I gotta say, I've gone through many a pair of welding gloves and while I've worried about finding a hole in the knuckle too late, I don't think I've ever worried about how to clean them.  Best way is to open a new pair...  The Tillman ones are about $2.50 a pair and work pretty well.  To answer your question, you could try saddle soap assuming their leather - but adding an oil to something in contact with flames and temps that melt steel might not be too good an idea.


----------



## JoeyD (Jan 9, 2010)

I buy black ones. That way they always look new.


----------



## BrowningBAR (Jan 9, 2010)

Actually, I'm wondering two. Not because I want the 'pretty' looking again, but because I am tired of getting black marks on my clothing when my hand brushed against my pants or shirt. The one pair is especially filthy do to me fussing with the Intrepid.

Can I throw them in the washer?


----------



## begreen (Jan 9, 2010)

saddlesoap and hand washing only. Or buy a "dress pair" for company.


----------



## BrowningBAR (Jan 9, 2010)

BeGreen said:
			
		

> Or buy a "dress pair" for company.




Thanks dad.


----------



## fossil (Jan 9, 2010)

I just wear black pants and shirts all winter.  Don't care what my welding gloves look like.  :coolsmirk: Rick


----------



## Beetle-Kill (Jan 9, 2010)

This KILLS me! I work in a welding/ Fab shop. I've seen this question asked before, on different threads.

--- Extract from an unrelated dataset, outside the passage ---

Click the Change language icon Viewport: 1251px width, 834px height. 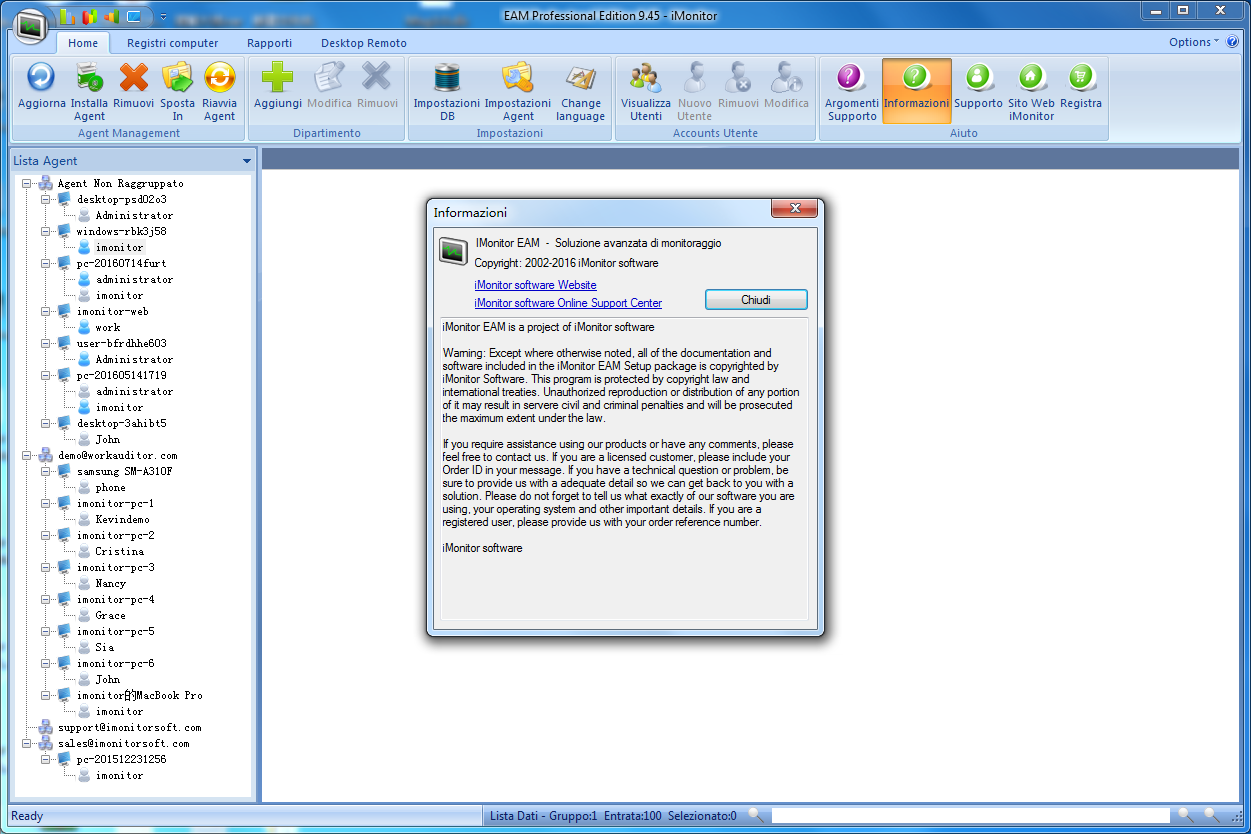(581, 78)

I've asked the guy's in the shop the same question. I have a collection of colored red, blue, green, tan, and yellow welding gloves in the garage. They are designed to protect. If you want a pretty set of welding gloves, get a set of "TIG" cuff length welding gloves. And hang them on the wall. When you want to handle something hot, use the regular, insulated, thick, and not attractive welding gloves. Cleaning- sure, get them wet, and while wet you need to wear them until they dry. This will let them shrink and form fit to your hand. This may take a few times.  Once the stiffness of the gloves has worked out through use, you're ready to start all over again, or buy a new set, and use that pair for hauling wood.  :shut:


----------



## jadm (Jan 9, 2010)

I don't care about mine getting dirty.  It is when they get stiff (happens due to picking up too many hot burning objects while loading the insert....) and not a supple anymore....Haven't found a way to soften them up again so I just get a new pair.  I do wish they sold them separately.  It is always the right hand glove that gets used the most.  I have several left hand gloves that are like new....


----------



## sandie (Jan 10, 2010)

Definitely not worried about them looking pretty, they are were rust color and now mostly black and the soot black gets on my hands and clothes and then when I sit down to relax the seat (yellow) is splotched black from the gloves so thought there was something I can clean them with to get them clean again. Not for looks but if I keep getting the furniture filthy I am in the doghouse for sure.


----------



## Elderthewelder (Jan 10, 2010)

perplexed said:
			
		

> I don't care about mine getting dirty.  It is when they get stiff (happens due to picking up too many hot burning objects while loading the insert....) and not a supple anymore....Haven't found a way to soften them up again so I just get a new pair.  I do wish they sold them separately.  It is always the right hand glove that gets used the most.  I have several left hand gloves that are like new....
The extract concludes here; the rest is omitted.